» Exercise requirements
After locating the line that contains "Identify the click" in the records below, write out exactly that line and each line after it through the one that contains "Dario De Santis (108, 1075)", and nothing else.

» Data for this task
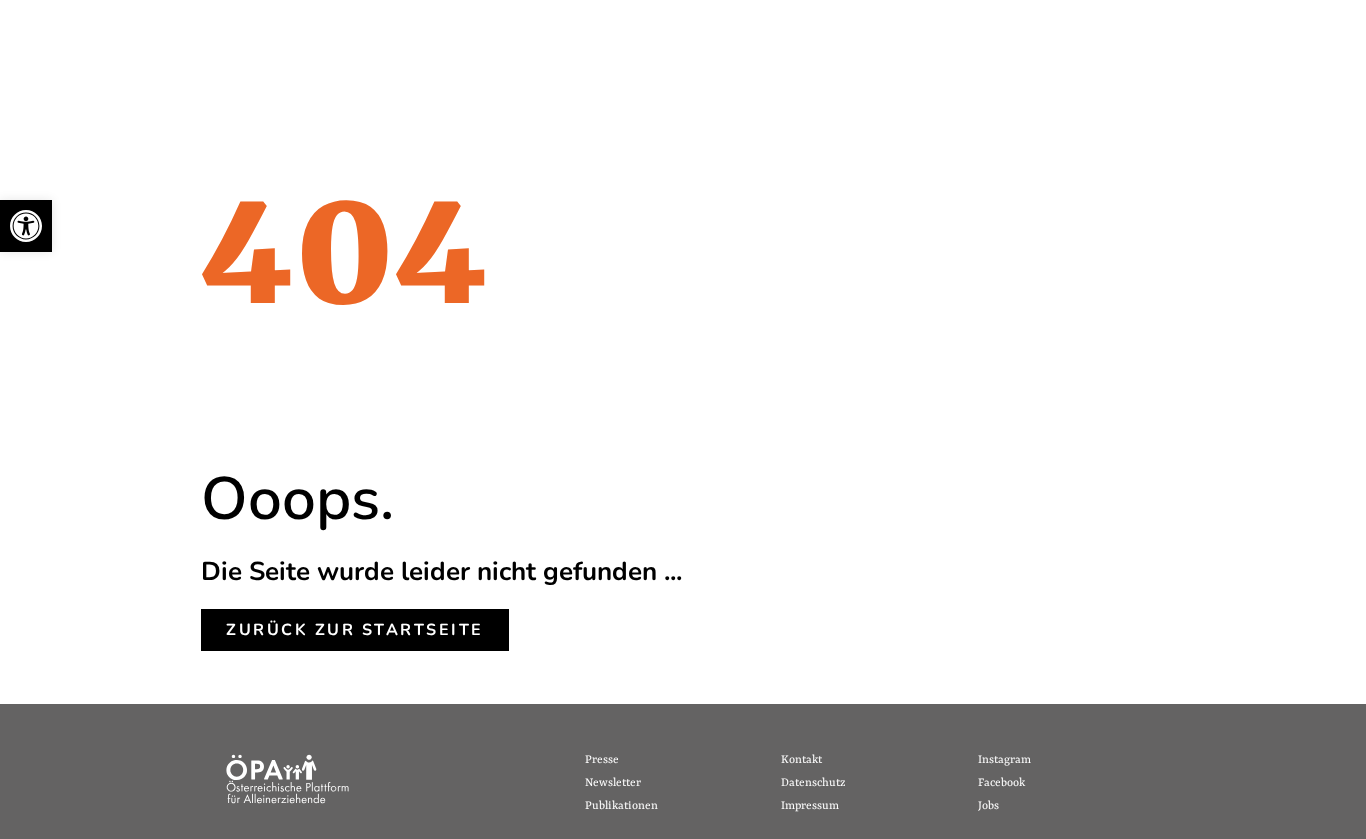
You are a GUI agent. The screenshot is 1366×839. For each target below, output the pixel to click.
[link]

* * *

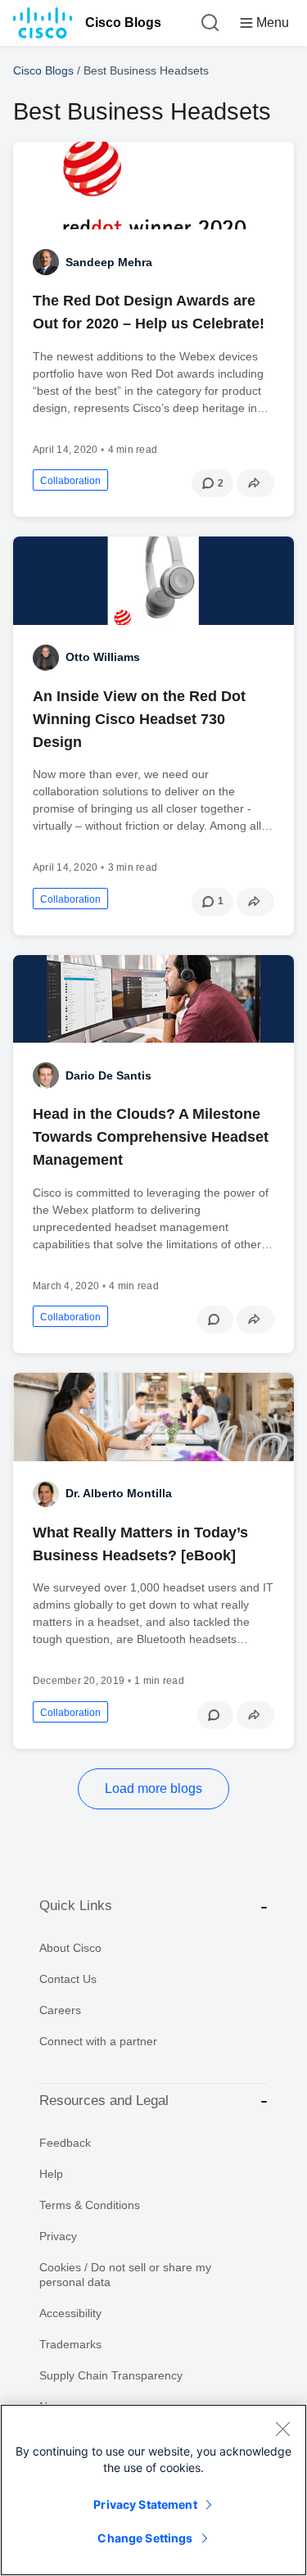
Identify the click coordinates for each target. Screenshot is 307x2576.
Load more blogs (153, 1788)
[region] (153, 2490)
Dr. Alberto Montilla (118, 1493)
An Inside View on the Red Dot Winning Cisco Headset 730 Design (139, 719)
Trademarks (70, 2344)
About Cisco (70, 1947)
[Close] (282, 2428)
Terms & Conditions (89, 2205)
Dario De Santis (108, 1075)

» Output below
Identify the click coordinates for each target. Screenshot is 307x2576.
Load more blogs (153, 1788)
[region] (153, 2490)
Dr. Alberto Montilla (118, 1493)
An Inside View on the Red Dot Winning Cisco Headset 730 Design (139, 719)
Trademarks (70, 2344)
About Cisco (70, 1947)
[Close] (282, 2428)
Terms & Conditions (89, 2205)
Dario De Santis (108, 1075)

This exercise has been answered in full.